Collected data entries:
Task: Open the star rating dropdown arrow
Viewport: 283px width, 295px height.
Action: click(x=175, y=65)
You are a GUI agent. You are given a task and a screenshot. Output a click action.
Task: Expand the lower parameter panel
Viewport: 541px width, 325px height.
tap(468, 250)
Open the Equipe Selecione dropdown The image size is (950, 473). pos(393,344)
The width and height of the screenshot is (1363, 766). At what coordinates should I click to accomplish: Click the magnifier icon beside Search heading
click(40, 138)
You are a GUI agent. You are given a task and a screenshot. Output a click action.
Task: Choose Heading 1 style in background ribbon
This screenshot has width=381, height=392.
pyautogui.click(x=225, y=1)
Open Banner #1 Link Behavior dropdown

ACTIVITY:
Please reproduce the closing stretch of the records, from the line with "Task: Choose Heading" through the last line, exactly as it stands.

ANSWER BOX:
Task: Choose Heading 1 style in background ribbon
This screenshot has width=381, height=392.
pyautogui.click(x=225, y=1)
Open Banner #1 Link Behavior dropdown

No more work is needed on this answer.